Disparate time scales occasionally underlie epidemiological studies of
CMV in the low-income greater neighborhoods. There, the prevailing
cultural settings and areas of higher deprivation (with highest
prevalence of CMV infection) frequently overlap confounding the measured
estimates (Table 2 ). Small numbers yield unstable prevalence
rates. The roundabouts of more disadvantageous neighborhoods, culturally
and genetically distinct yet sharing remotely entangled backgrounds,
often overlay and may affect accuracy and consistency of the estimates.
Race and ethnicity were differently categorized by the investigators.
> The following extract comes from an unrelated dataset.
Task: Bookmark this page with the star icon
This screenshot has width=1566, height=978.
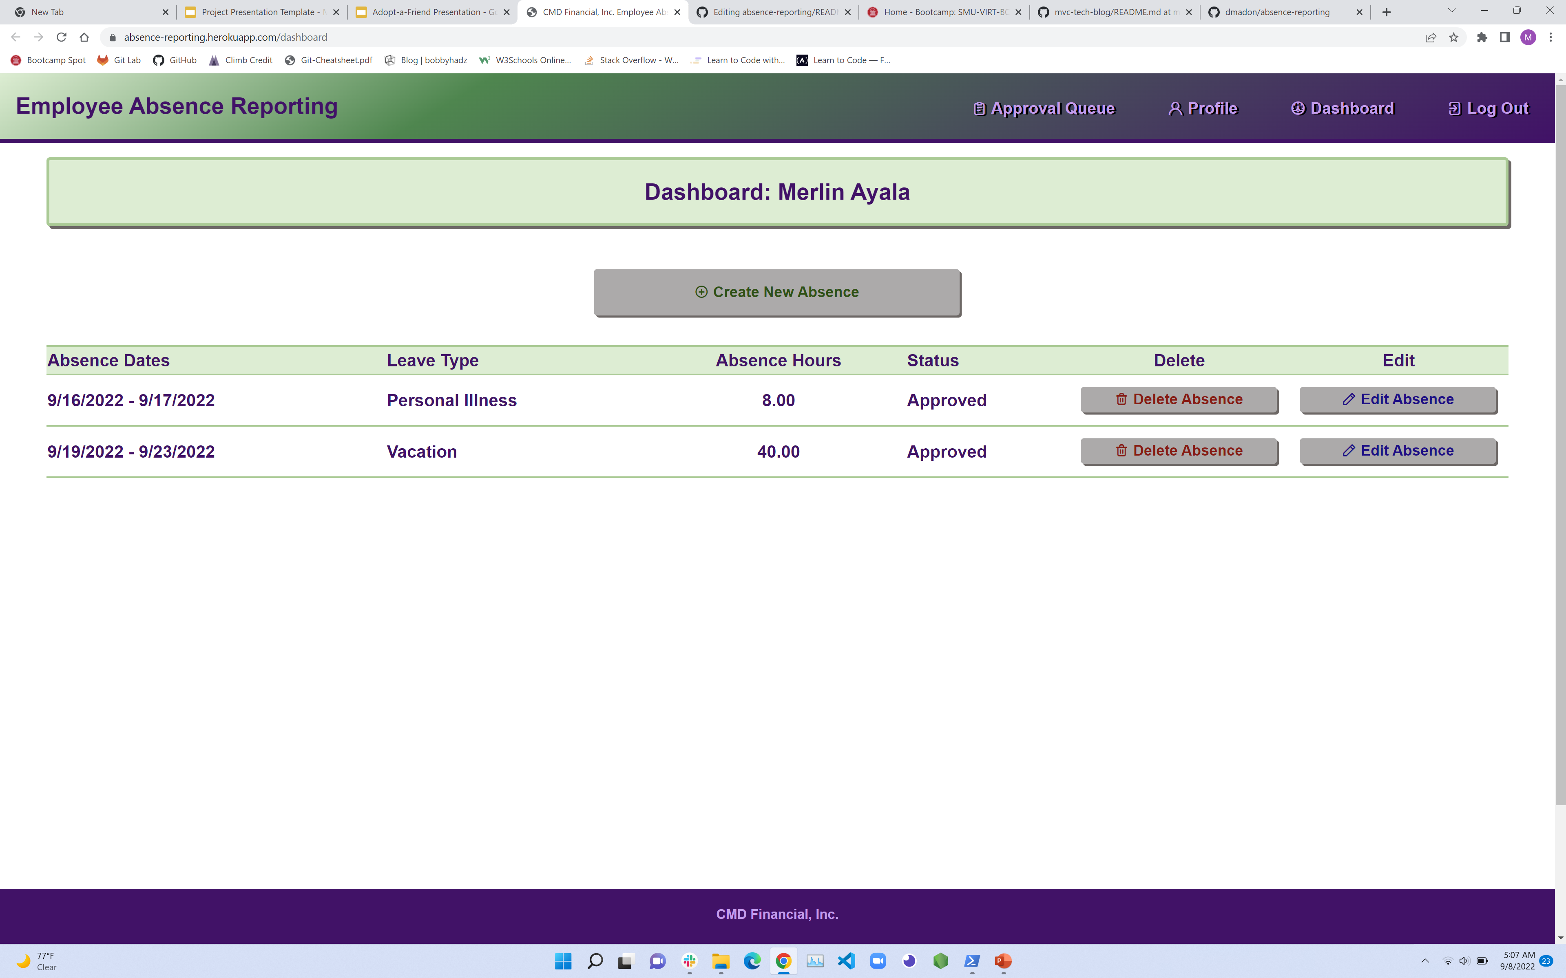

Also, the options were defined by study participants. Marked disparity
between African Americans and White patients might have resulted from
different indication settings for CMV testing and in unknown
proportions. Also, there still remains a possibility that, besides the
CMV, there could have existed yet another causative tumor-suppressive
agent. Consequently, formal adjudication of causality of statistical
significance is not allowed by the cross-sectional nature of the data in
many studies we used. Still, prospective studies suggest that causality
could be at work behind significance of statistical tests; high degree
of disparity between Blacks and Whites is unlikely to result solely as
an artifact of testing biases. Pronounced variance in cancer incidence
in AI/AN reported by Henley et al. [44] and Cronin et
al . [45] are possibly due to improved financial attainment and
hygiene, cleaning, and the privilege of preventive medical care although
a drop of CMV prevalence in this populace has not yet been accurately
registered. The New Zealand Islanders’ CMV seropositivity estimates
presented here (Table 1 ) may crudely parallel those in APIs who
live on the U.S. Pacific Island Territories rather than that of API
migrants living on the U.S. mainland. The estimates should be considered
with circumspection and checked with regard to future vaccination
strategies to fight CMV infection [64]. We have to take the results
presented here within the context of these limitations.